Veamos, por ejemplo, la curiosidad empática, aquella que, como lo explica el astrofísico italiano Mario Livio en su libro Por qué: ¿Qué nos hace ser curiosos?, “es el punto de vista que adoptamos cuando intentamos entender los deseos, experiencias emocionales y pensamientos [del otro]”. Es esta curiosidad la que nos lleva a preguntarnos por qué J y N decidieron tener un hijo, qué llevó a D a comprar ese carro o por qué P actuó de esa forma con L en la fiesta de C. Es una curiosidad honesta, impulsada por la necesidad de reconocerse en el otro y recordarnos que somos diferentes y nos mueven diferentes cosas –en una dirección diferente está la curiosidad mórbida que motiva a los fisgones de accidentes trágicos, por ejemplo.

No obstante, nuestra evolución social parece haberle dado a la curiosidad empática una mala reputación entre adultos.

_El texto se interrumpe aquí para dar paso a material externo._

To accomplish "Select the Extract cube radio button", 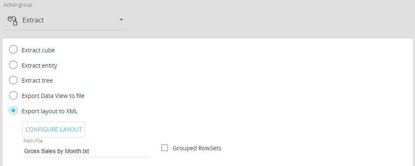I will tap(13, 50).

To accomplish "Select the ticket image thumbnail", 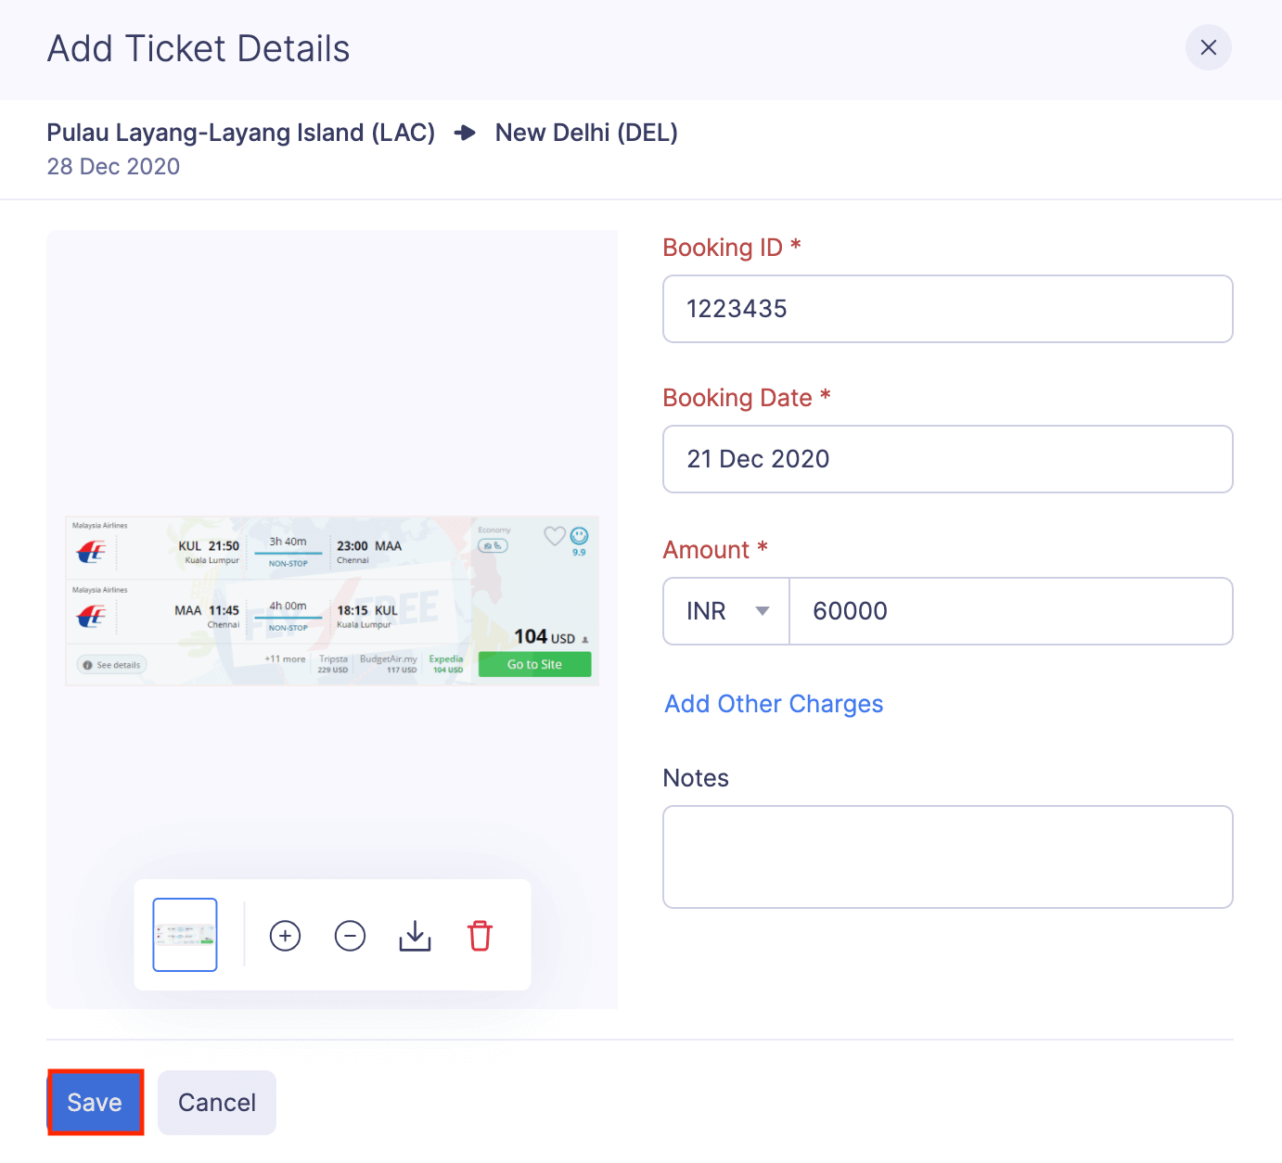I will click(184, 935).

Pareciera que la asociamos principalmente con el chisme o el juzgamiento de las acciones, omisiones y decisiones del otro. Tal vez por ello nos obligamos a replantear el tono de este tipo de preguntas y creamos reglas sociales que las reprimen, amplificando la percepción de que perdemos la curiosidad en la adultez.

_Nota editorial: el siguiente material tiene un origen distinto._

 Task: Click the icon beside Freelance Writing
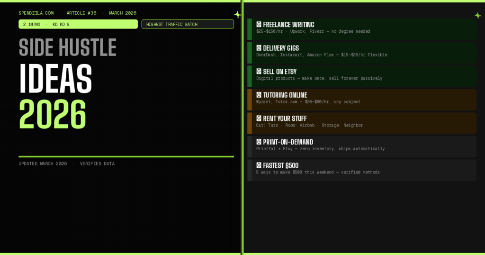coord(259,25)
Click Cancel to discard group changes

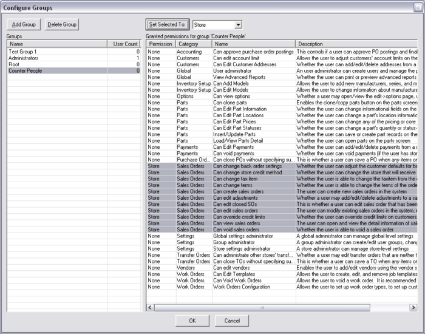pyautogui.click(x=231, y=320)
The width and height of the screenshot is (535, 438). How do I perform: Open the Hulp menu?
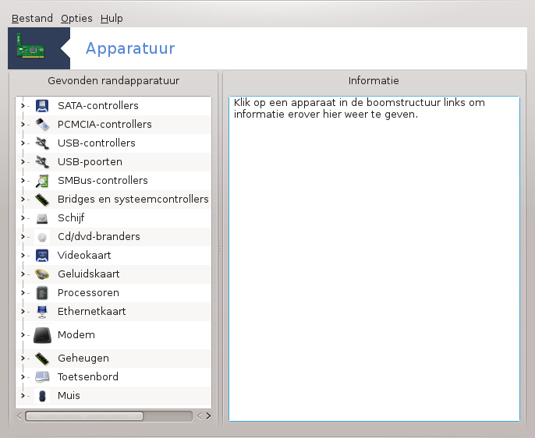[x=112, y=19]
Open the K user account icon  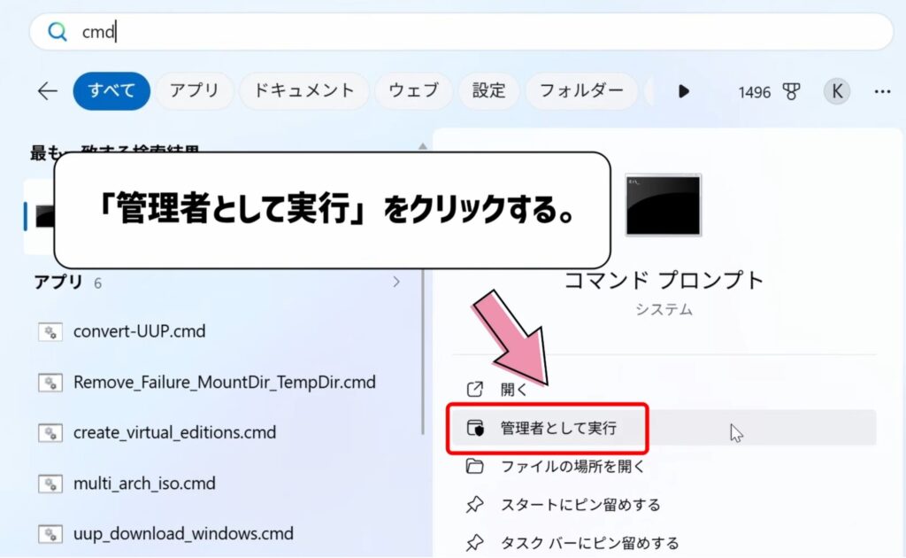point(835,91)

Sin embargo, otros dos tipos de curiosidad propuestos en 1954 por el sicólogo británico-canadiense Daniel Berlyne parecen apuntar a que la curiosidad no exclusiva de los niños. La curiosidad específica, que nos impulsa a consultar en línea las respuestas a dudas que surgen durante una conversación y la curiosidad diversiva, aquella motivada por el deseo de experimentar estímulos nuevos y que hoy nos impulsa al constante chequeo de nuestros celulares.

Sin embargo, lo que sí parece ser cierto es que la intensidad con la que los niños cuestionan el mundo sobrepasa el interés que los adultos le damos a entender su funcionamiento. La explicación la encontramos en Berlyne y su curiosidad perceptual, aquella “provocada por [la sorpresa] de un estímulo nuevo” que contradice lo que conocemos. Los niños nacen y son arrojados a un mundo ya formado, de reglas sociales, económicas, políticas, etc., cuyo funcionamiento desconocen o cuya lógica los supera. En un universo en el que todo es novedad y cada experiencia un potencial desafío a lo aprendido, la curiosidad perceptual es crítica para su supervivencia. Según Blair, entre más conocimiento adquieren y más conexiones forman sobre los engranajes del mundo, más seguros se sienten los niños navegándolo. En consecuencia, la curiosidad perceptual común en la niñez resulta menos esencial a medida que envejecemos.

Su reducción también podría estar influenciada por cómo nos hace sentir: encontrar vacíos de conocimiento durante la adultez implica cuestionar la validez de lo aprendido. Los porqués adultos traen de regreso la incertidumbre y el miedo infantil que provoca lo desconocido. Quizás no es que perdamos nuestra curiosidad perceptual tanto como creemos, sino que preferimos evadirla. Evitamos cuestionar el mundo, ignoramos sus cambios y nos refugiamos en las reglas y en la visión de mundo en la que nos sentimos cómodos.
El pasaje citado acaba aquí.